▶ **YOUR TASK**:
Duplicate the lines from the one containing "The height and width of the screenshot is (572, 776)." to the one containing "tab-analytics: Analytics is", including both, and omit the pictures.

▶ **AVAILABLE RECORDS**:
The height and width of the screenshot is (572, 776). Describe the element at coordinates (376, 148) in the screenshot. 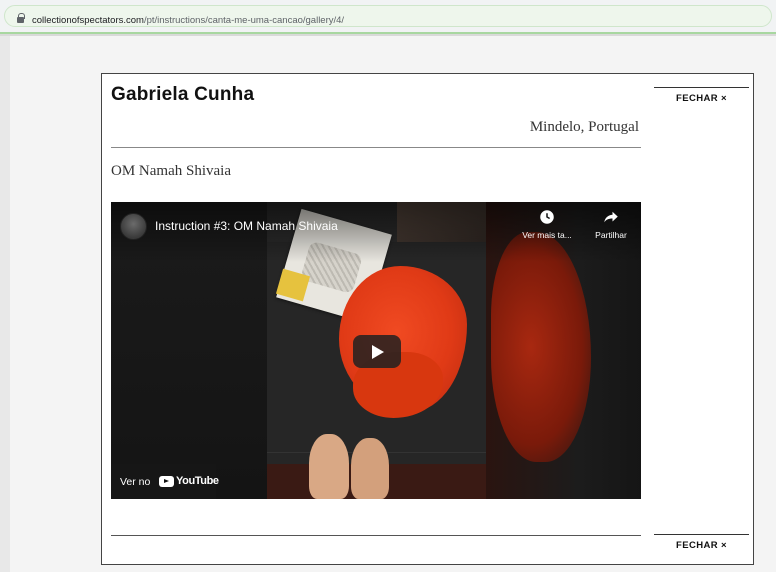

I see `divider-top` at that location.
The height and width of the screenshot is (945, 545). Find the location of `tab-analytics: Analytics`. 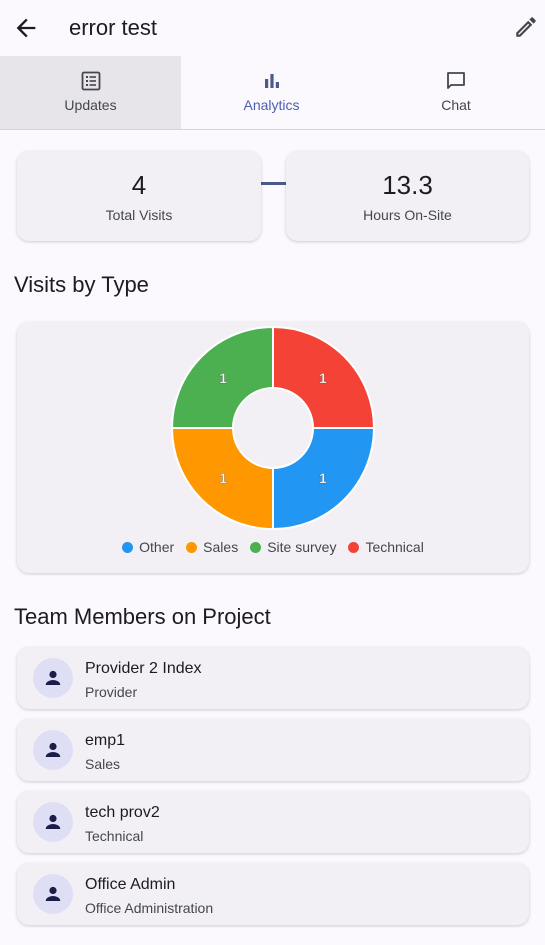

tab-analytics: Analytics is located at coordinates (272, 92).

==

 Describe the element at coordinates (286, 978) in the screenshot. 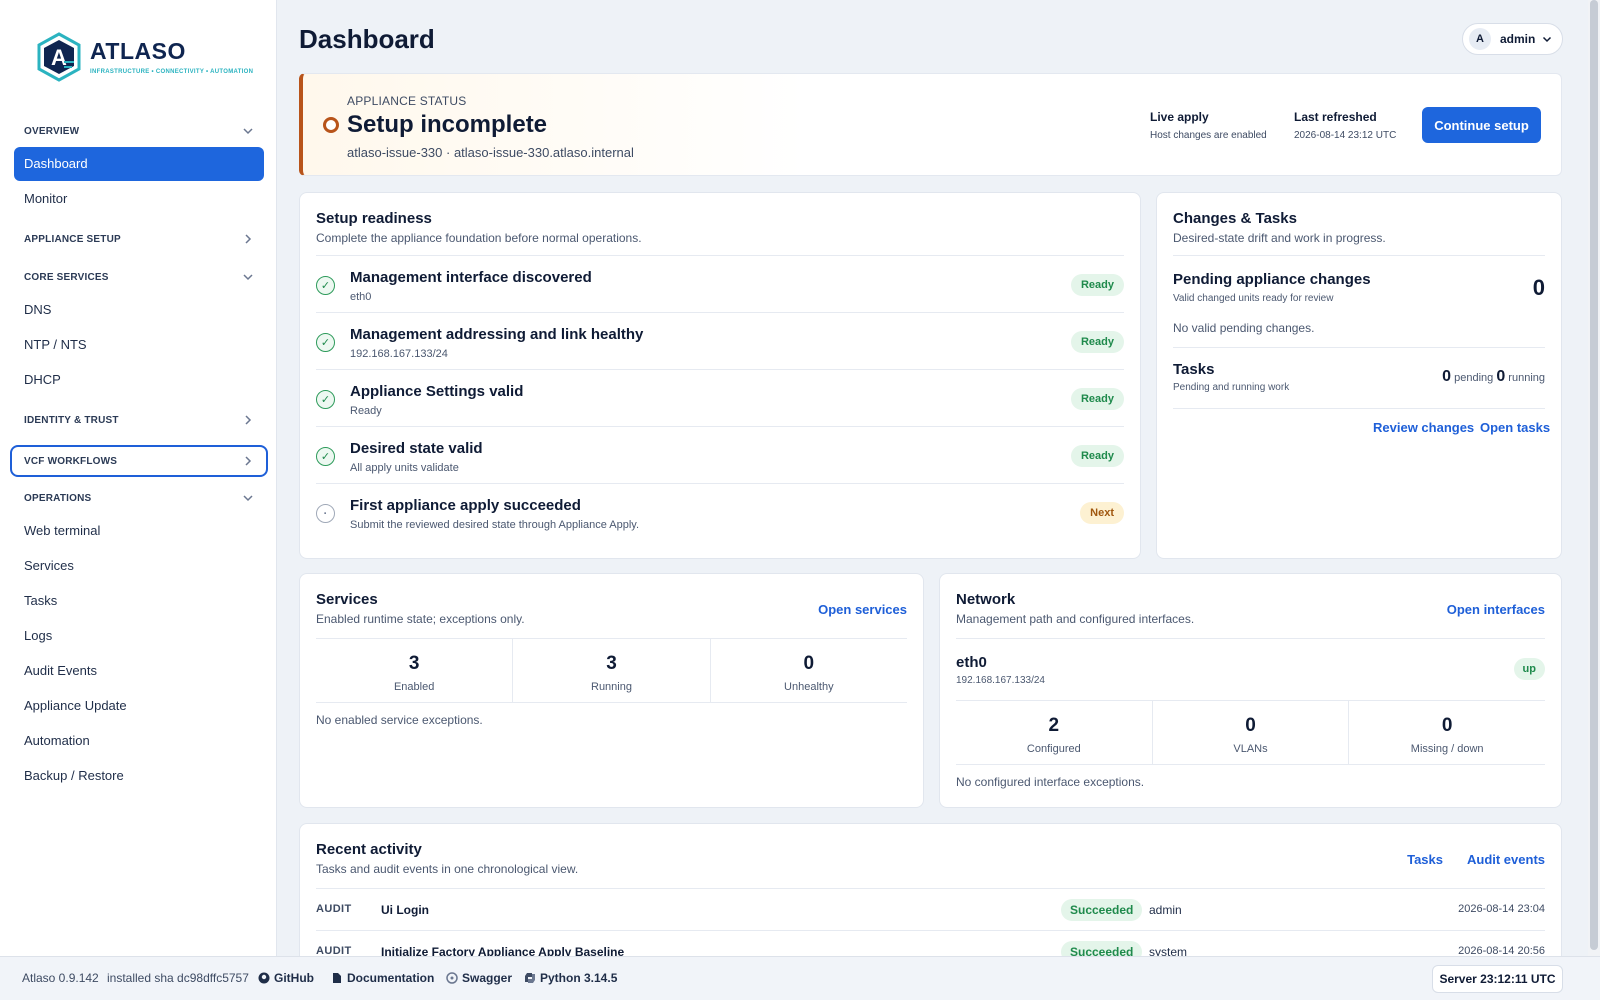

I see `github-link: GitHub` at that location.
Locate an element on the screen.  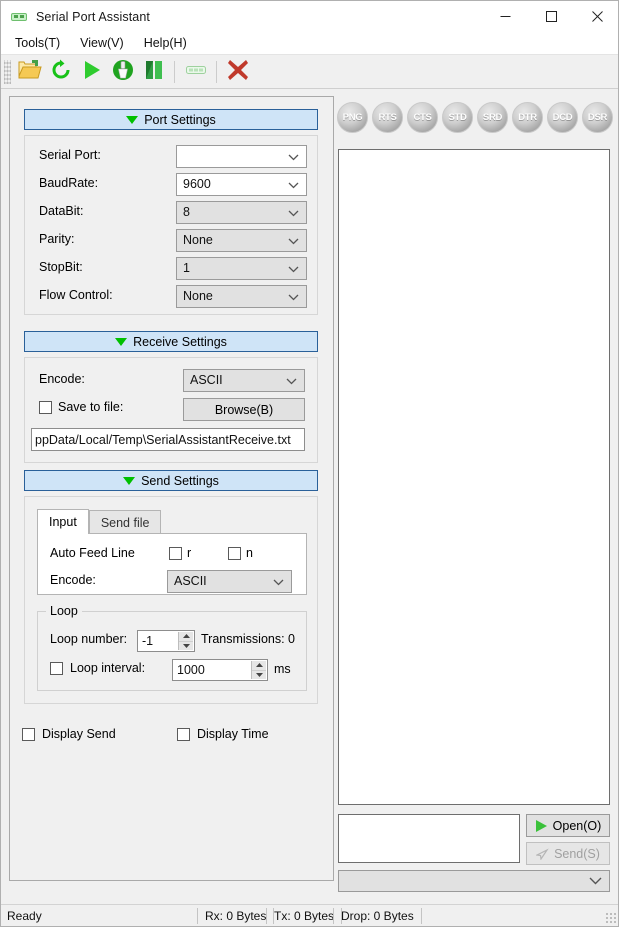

▶ **OUTPUT FOR THIS EXERCISE**:
The height and width of the screenshot is (572, 776). Describe the element at coordinates (376, 148) in the screenshot. 

I see `divider-top` at that location.
The height and width of the screenshot is (945, 545). Find the location of `tab-analytics: Analytics`. 

tab-analytics: Analytics is located at coordinates (272, 92).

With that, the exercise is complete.